Matthew Minagall

Personal information
- Full name: Matthew John Peter Minagall
- Born: 13 November 1971 (age 54) Woodville, South Australia
- Batting: Left-handed
- Bowling: Slow left-arm wrist-spin

Domestic team information
- 1990-91 to 1997-98: South Australia

Career statistics
| Competition | First-class |
| Matches | 13 |
| Runs scored | 120 |
| Batting average | 10.00 |
| 100s/50s | 0/0 |
| Top score | 43 |
| Balls bowled | 2429 |
| Wickets | 21 |
| Bowling average | 69.04 |
| 5 wickets in innings | 1 |
| 10 wickets in match | 1 |
| Best bowling | 7/152 |
| Catches/stumpings | 2/– |
- Source: Cricinfo, 27 October 2019

= Matthew Minagall =

Australian cricketer

Matthew John Peter Minagall (born 13 November 1971) is a former cricketer who played 13 matches of first-class cricket for South Australia from 1991 to 1998.

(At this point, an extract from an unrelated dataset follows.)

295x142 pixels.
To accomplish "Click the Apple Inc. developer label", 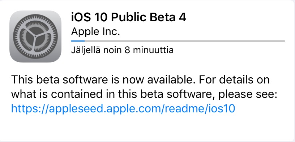I will pyautogui.click(x=95, y=31).
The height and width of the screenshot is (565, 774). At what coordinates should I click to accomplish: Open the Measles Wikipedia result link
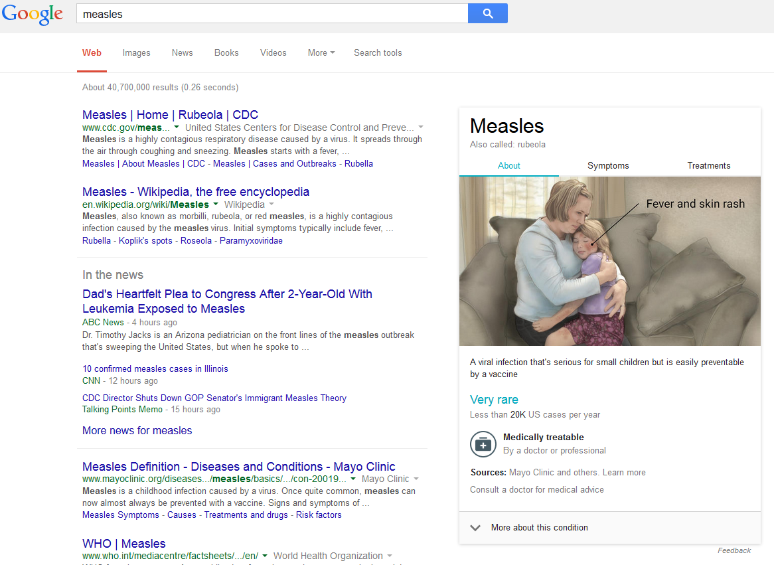coord(196,192)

Minagall was a left-arm wrist-spinner who was never able to establish a place in the South Australian team. He had one outstanding match, when he took 7 for 152 and 4 for 111 against Tasmania in Adelaide in 1994-95.

Minagall is married to Shannon Minagall (nee Hebbard) and has 2 daughters, Montana and Jesse.